We move in three-dimensional space. The hips are meant to tilt forward and back, or sway side to side, or elevate and drop, or rotate left and right. These opposing actions are all three-dimensional motions and need to occur with the least amount of restriction. Prolonged seated environments or standing in a confined space, such as behind a counter, or just the simple fact we are no longer farmers and we’ve moved from a rural environment to an urban setting, the modernity of today’s society is taking its toll on human form and is pulling us into distorted positions creating muscular imbalances, joint compromises, and inflammation pain. The COGS class is all about the restoration of proper joint function, posture alignment, and muscular balance.

The COGS class is kind of a double entendre. COGS refers to cog wheels like you might find in a pocket watch when one wheel moves clockwise another wheel attached to it will move in the opposing direction, counterclockwise. That is, in essence, how our body behaves in motion. We move in opposing actions; when one arm swings forward the opposite swings back. The swinging arms are paired up with the opposite legs. This allows the torso to turn in one direction and the pelvis to oppose it. Our modern world of labor-saving devices reduces the bodies ability to function at it’s optimal level and it is by reintroducing such opposing actions can we begin to unlock restricted joints, improve muscular balance and restore postural alignment. COGS is also an acronym for “Center Of Gravity.” The dual objective of this class is to restore a person’s unconscious ability to manage it’s mass toward their center, to align their body more congruent with the force of gravity so that they are more structurally sound. When load bearing joints get closer to their ideal position optimal movement is possible. The COGS class is all about exploring your own body and understanding where it is that you have restrictions and then getting strategies to help free up those restricted areas.

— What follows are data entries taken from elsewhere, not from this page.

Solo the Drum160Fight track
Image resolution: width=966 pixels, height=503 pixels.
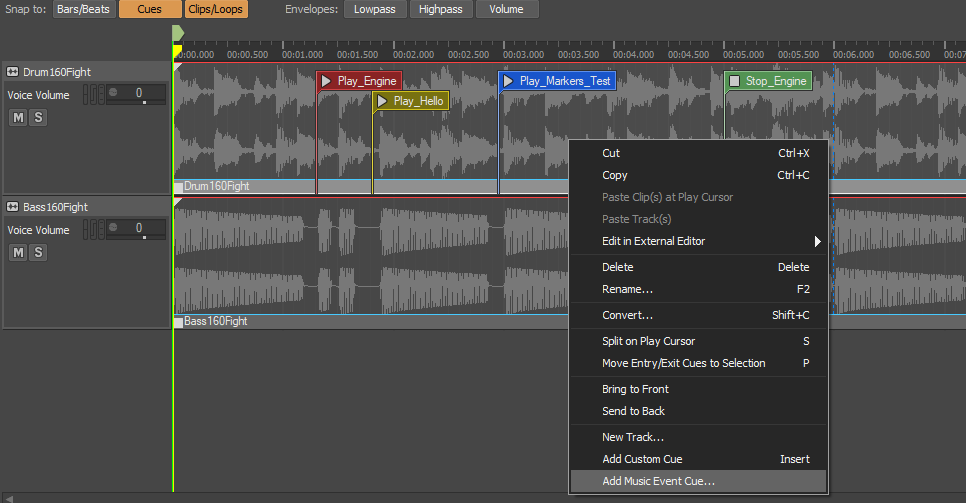coord(38,118)
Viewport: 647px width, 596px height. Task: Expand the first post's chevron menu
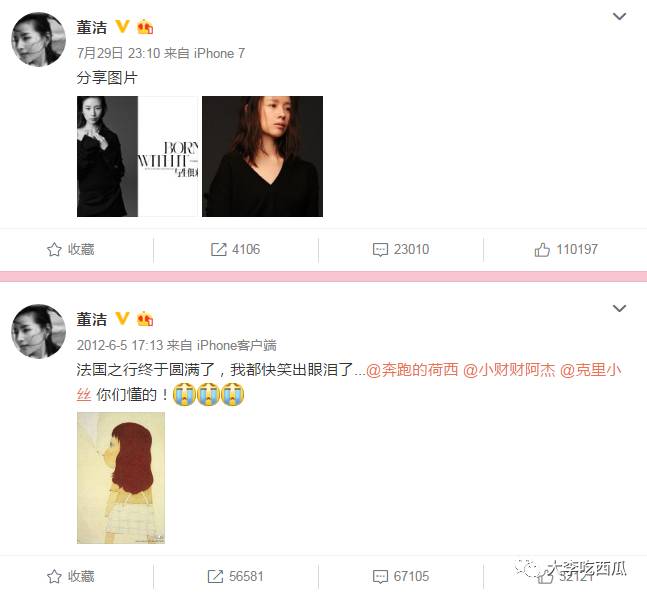pos(619,17)
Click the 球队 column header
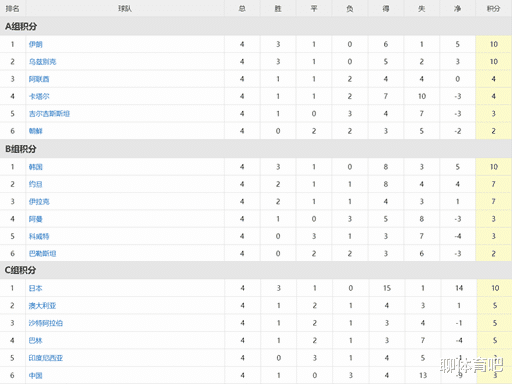 [125, 8]
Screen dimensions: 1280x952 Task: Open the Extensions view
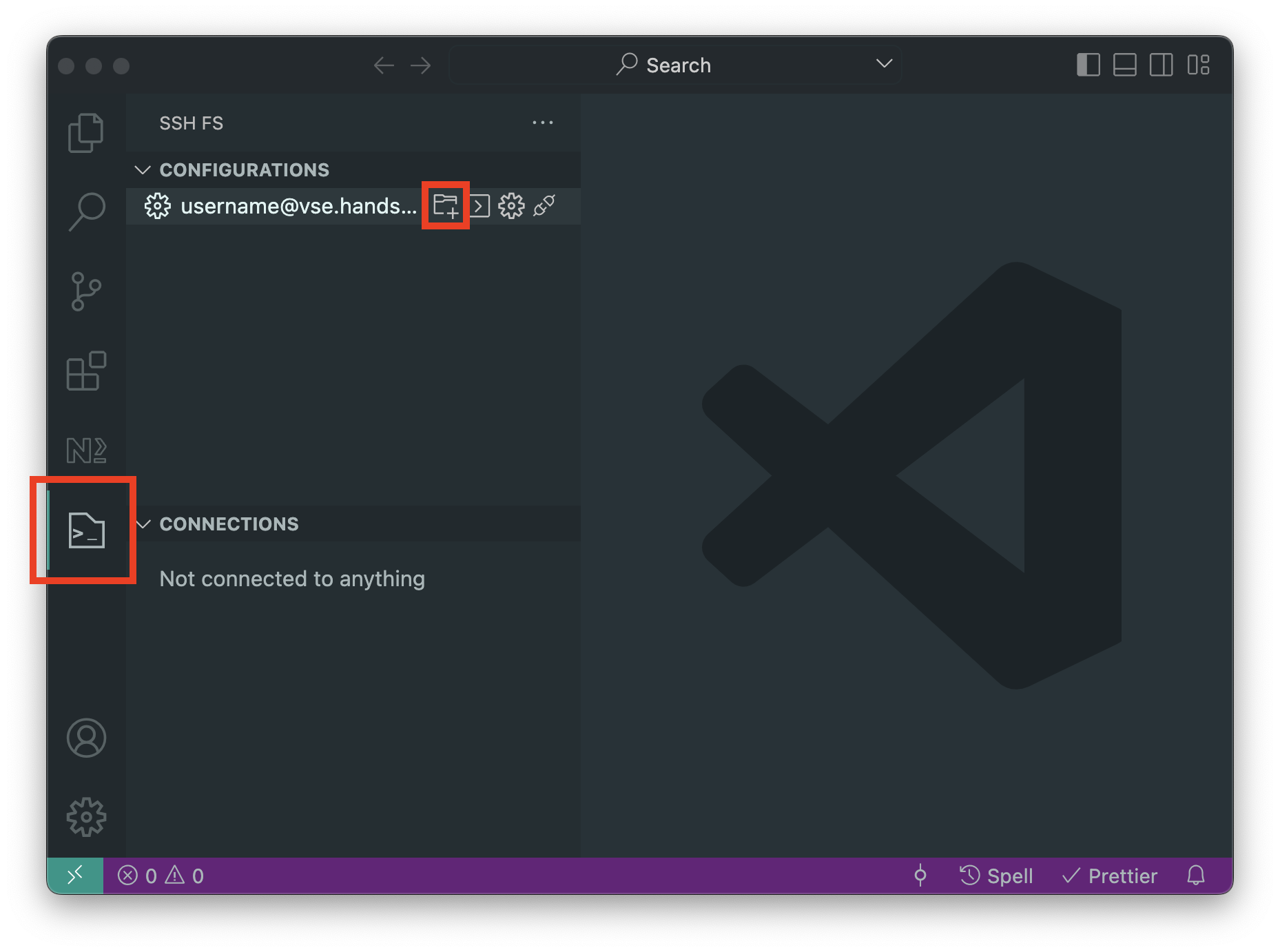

The COGS class is our answer to what others would call a stretch class. We are not against stretching, it’s quite the opposite. Yet stretching a muscle just for the sake of stretching is not necessarily a good thing. Certain muscles in the body are already being pulled on by others causing them to be stretched longer than they need to be. Certain muscles are doing quite the opposite, shortening in response to instability or the way in which a person has organized their movement. So rather than creating a stretch class we created a joint class. COGS are all about exploring joint motion because when joints act muscles react to that motion. Rather than picking on one specific muscle we look at how the body moves. If we allow the hips to travel in one direction that causes a myriad of soft tissue to respond. So the COGS class is really about getting joints to move in a way that they should as unimpeded and as unrestricted as possible.